-- Given passage start --

Seč Dam () is an artificial drinking water reservoir located in Pardubice Region, Czech Republic. It supplies cities of Pardubice and Chrudim and is also an important tourist destination located in protected area Iron Mountains. The dam has also regulatory function and its water is used in some water power plants.

Location
Seč Dam is the largest dam in the Iron Mountains Protected Landscape Area. It is located on river Chrudimka in a valley close to the town of the same name, about 20 kilometers from Chrudim and 25 kilometers from Pardubice. The reservoir is approx. 7 kilometers long and is situated at 490 meters above the sea level.

History
The dam was constructed between 1925 and 1934 as a protection against floods. As a result of the construction, 22 buildings were depopulated and flooded. Remains of some of them are popular destination for scuba divers. A small power plant was constructed between 1941 and 1946. In 1947 another smaller reservoir was constructed approx 1 km from the main reservoir and it is called Seč II.

Biosystem
The environmentally most valuable part of Seč are Ostrůvek and the Oheb peninsula, which consists of a steep rock that ends with a small rocky promontory covered with pines. This place is a home to some rare invertebrate species (snails, beetles) as well as a natural habitat of Eurasian eagle-owls. The forest that covers the Oheb rock consists of some very old species of European beeches. Dead trees are left to decay and become hosts for a wide range of polypores that feed on their dead wood.

-- Given passage end --
-- Dataset start --

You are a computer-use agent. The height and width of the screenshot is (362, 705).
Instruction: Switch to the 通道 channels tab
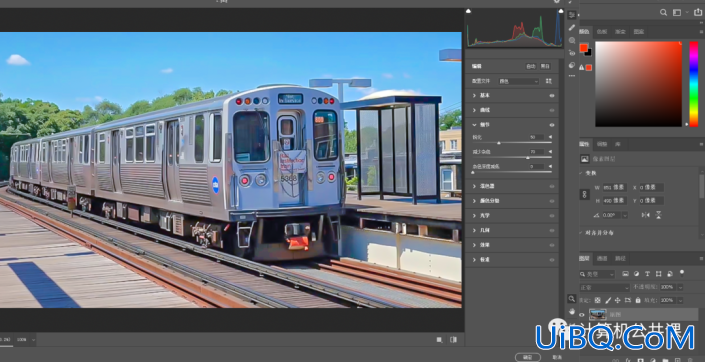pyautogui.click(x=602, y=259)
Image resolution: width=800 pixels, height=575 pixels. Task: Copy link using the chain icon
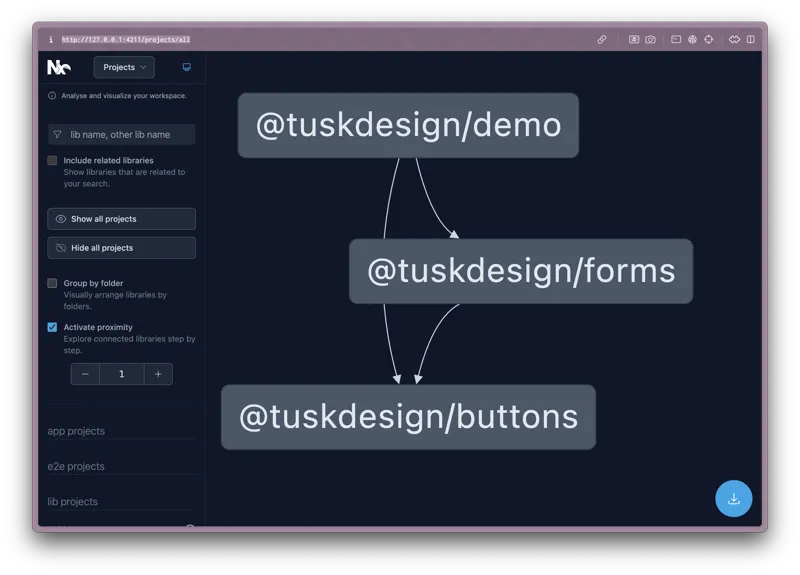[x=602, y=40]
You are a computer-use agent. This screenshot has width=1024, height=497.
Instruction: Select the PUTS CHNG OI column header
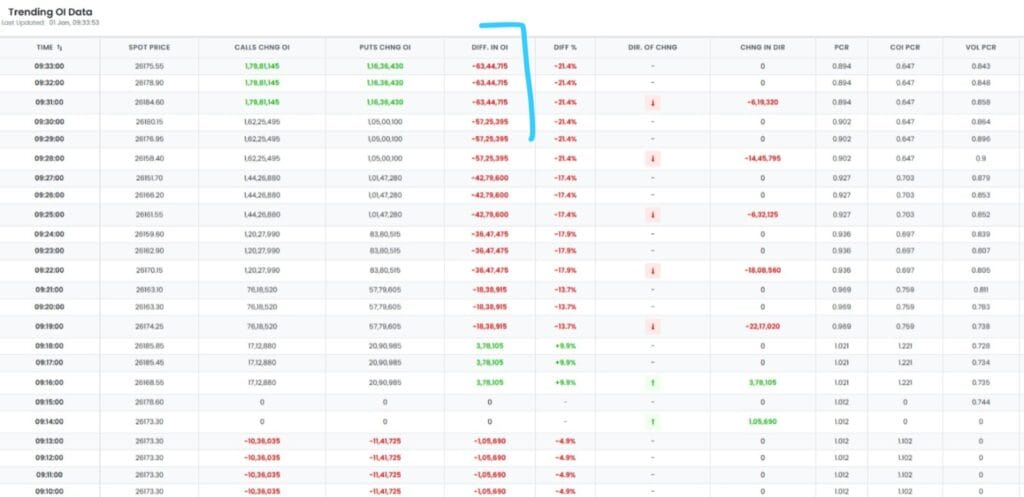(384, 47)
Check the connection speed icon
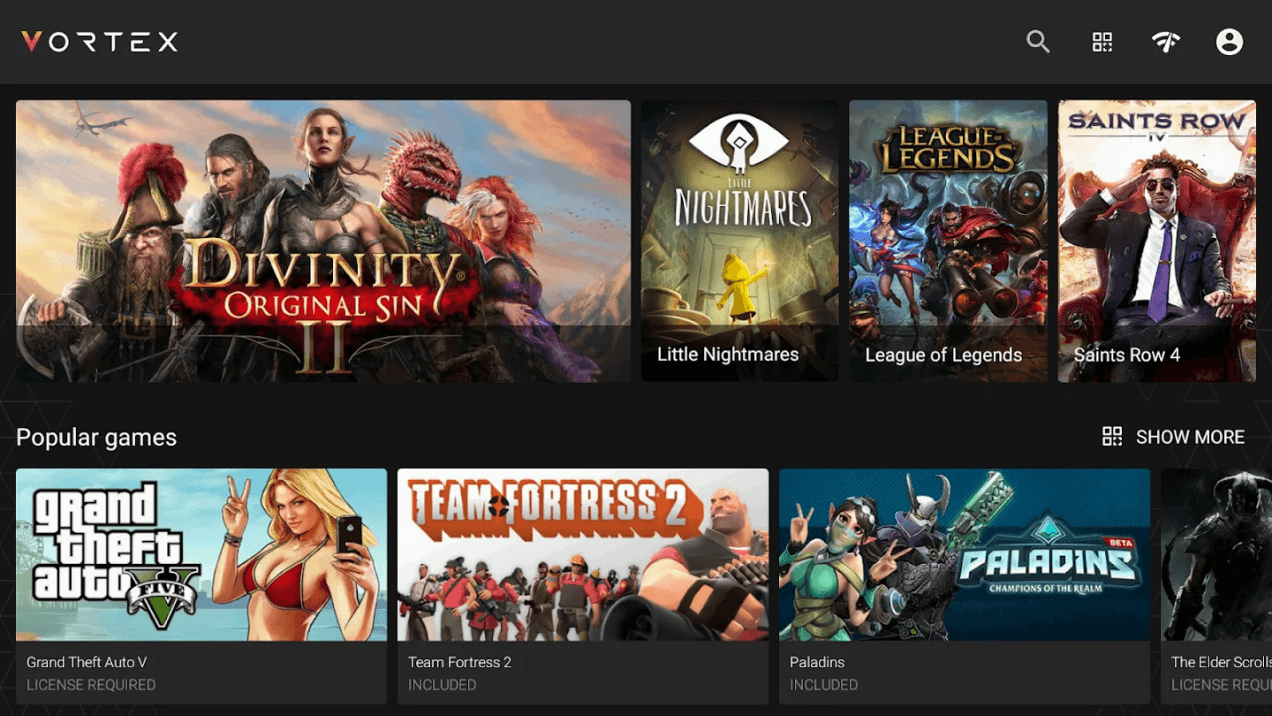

-- Dataset end --

[Aim] Please pick up the Seč Dam text after its final sentence, the one about polypores feeding on dead wood, and continue writing it.

[Response to this task]
Tourism
The reservoir and its surroundings are the main tourist attraction of the Iron Mounrain Region. It is used for recreational purposes and water sports.

Ecology
Oheb and Ostrůvek are protected natural areas threatened by tourists that visit these sites. Another ecological issue is the wastewater from surrounding villages and recreational objects that contaminates the reservoir. It does not represent a direct risk to the people who swim in the water but it causes algal bloom. In some cases, large areas of green "tufts" can be observed. This was originally believed to be caused by manure washed down from the fields close to the reservoir, but results of recent researches proved that fluoride compounds from manure are insoluble in water so it cannot be the primary cause. The algal bloom season on Seč may start as soon as in June and gets worse when there's lack of rain which reduces the water flow. It is recommended to have a shower after swimming in the water or avoid entering the water when the situations worsens.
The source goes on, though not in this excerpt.